Nova Reforma Tributária Brasileira: Simplificação, Mudanças Graduais e Impactos no Consumidor
A nova reforma tributária brasileira, sancionada em janeiro de 2025, promete revolucionar o sistema de cobrança de impostos no país. Com o objetivo de simplificar a complexa estrutura tributária atual...
Alida
25 de fevereiro de 2025

A nova reforma tributária brasileira, sancionada em janeiro de 2025, promete revolucionar o sistema de cobrança de impostos no país. Com o objetivo de simplificar a complexa estrutura tributária atual, a reforma mantém a arrecadação e a carga tributária, mas introduz mudanças significativas que afetarão tanto empresas quanto consumidores. A implementação será gradual, iniciando em 2026 e progressivamente culminando na unificação dos tributos em 2033. Nesse contexto, este artigo explora os principais pontos da reforma e, além disso, analisa como eles impactarão o dia a dia dos brasileiros.

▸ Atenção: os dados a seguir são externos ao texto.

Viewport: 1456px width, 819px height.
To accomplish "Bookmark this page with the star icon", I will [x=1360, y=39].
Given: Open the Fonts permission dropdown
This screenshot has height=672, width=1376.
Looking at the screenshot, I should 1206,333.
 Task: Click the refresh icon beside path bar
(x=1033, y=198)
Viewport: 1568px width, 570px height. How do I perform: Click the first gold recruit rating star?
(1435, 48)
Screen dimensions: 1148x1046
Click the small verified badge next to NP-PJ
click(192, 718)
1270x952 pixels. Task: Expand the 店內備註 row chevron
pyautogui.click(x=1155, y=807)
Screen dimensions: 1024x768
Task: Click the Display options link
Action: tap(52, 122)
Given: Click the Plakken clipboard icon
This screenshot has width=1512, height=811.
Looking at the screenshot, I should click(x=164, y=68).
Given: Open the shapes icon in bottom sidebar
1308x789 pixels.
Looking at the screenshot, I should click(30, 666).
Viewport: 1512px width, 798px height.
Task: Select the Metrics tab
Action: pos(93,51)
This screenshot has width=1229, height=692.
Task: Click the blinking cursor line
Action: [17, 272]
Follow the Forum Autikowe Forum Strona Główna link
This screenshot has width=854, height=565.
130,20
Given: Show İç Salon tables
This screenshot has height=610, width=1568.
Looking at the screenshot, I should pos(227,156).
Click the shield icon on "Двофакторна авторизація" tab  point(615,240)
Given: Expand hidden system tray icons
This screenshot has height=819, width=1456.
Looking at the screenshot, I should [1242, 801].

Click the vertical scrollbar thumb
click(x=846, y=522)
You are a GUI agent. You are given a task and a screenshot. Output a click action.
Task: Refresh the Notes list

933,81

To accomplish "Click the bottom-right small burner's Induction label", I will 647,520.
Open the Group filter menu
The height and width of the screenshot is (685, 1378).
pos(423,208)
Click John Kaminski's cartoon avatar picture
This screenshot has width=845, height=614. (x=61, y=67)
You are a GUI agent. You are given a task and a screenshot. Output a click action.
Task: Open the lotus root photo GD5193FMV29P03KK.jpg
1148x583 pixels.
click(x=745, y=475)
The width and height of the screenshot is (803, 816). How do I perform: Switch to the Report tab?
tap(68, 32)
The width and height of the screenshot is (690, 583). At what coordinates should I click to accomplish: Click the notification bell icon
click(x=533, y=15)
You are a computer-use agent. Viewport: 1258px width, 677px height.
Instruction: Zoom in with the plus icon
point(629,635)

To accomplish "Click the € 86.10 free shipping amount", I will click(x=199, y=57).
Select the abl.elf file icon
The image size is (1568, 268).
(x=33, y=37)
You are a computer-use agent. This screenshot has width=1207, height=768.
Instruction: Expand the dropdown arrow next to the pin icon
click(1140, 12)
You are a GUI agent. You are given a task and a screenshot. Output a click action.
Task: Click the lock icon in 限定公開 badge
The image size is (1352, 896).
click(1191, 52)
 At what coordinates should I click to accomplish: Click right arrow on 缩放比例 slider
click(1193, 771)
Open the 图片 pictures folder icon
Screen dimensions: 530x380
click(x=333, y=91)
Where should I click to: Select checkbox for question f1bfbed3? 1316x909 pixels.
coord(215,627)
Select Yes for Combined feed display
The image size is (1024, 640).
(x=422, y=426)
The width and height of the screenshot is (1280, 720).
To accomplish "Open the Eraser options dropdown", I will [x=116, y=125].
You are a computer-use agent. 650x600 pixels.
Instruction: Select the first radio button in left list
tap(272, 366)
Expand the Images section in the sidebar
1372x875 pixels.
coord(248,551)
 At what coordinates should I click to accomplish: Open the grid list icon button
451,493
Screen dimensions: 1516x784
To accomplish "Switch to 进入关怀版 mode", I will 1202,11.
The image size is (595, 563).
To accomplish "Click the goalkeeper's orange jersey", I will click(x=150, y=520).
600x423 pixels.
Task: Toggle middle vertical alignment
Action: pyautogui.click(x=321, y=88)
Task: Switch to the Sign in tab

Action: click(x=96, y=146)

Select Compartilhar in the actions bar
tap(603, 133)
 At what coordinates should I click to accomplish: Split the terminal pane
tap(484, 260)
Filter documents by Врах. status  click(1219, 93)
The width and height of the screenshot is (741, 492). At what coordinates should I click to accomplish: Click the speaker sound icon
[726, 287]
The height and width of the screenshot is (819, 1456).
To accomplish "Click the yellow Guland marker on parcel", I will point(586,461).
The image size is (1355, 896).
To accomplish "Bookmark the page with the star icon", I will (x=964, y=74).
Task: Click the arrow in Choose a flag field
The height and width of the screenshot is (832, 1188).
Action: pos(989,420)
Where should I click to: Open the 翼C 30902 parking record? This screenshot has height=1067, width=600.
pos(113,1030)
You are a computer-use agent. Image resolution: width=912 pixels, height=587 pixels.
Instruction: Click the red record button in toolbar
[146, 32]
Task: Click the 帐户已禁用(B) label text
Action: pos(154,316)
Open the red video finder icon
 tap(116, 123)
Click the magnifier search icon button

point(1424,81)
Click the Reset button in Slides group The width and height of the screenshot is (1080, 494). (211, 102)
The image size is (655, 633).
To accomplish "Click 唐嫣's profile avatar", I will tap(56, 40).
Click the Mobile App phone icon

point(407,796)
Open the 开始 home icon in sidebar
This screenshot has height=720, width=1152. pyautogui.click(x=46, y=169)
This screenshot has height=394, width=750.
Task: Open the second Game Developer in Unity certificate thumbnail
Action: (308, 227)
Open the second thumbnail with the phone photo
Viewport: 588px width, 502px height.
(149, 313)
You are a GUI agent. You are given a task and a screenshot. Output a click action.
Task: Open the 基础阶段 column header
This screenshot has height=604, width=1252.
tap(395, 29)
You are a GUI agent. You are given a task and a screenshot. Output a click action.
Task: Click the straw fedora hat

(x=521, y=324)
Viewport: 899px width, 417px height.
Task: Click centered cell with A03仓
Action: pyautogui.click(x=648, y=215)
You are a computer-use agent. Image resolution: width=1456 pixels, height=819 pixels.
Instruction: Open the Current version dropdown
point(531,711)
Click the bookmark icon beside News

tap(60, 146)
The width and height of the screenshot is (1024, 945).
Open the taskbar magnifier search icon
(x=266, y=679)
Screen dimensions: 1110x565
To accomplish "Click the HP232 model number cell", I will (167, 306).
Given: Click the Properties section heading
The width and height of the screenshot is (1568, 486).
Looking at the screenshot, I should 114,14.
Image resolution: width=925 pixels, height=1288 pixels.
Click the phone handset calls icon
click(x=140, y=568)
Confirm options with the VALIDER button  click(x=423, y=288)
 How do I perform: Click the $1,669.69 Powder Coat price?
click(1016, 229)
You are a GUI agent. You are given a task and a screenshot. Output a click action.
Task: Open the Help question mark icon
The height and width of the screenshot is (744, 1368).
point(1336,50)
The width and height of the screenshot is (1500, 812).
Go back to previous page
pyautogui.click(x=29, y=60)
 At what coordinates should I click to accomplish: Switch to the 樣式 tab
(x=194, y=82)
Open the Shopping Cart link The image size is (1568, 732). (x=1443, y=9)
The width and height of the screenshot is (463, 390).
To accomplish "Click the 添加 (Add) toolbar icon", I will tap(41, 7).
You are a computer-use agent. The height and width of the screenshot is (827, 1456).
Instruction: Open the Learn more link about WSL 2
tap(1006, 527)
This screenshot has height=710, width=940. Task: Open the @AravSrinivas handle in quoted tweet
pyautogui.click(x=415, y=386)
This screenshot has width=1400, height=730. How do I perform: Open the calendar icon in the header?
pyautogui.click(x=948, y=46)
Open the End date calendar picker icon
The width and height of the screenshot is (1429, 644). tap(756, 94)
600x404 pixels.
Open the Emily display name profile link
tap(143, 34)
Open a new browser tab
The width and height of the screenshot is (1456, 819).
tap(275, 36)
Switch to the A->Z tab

O que muda com a nova reforma tributária?
A reforma substitui cinco tributos atuais por dois novos impostos: a Contribuição sobre Bens e Serviços (CBS), de competência federal, e o Imposto sobre Bens e Serviços (IBS), gerido por estados e municípios. Juntos, eles formam um Imposto sobre Valor Agregado (IVA), modelo já adotado em diversos países.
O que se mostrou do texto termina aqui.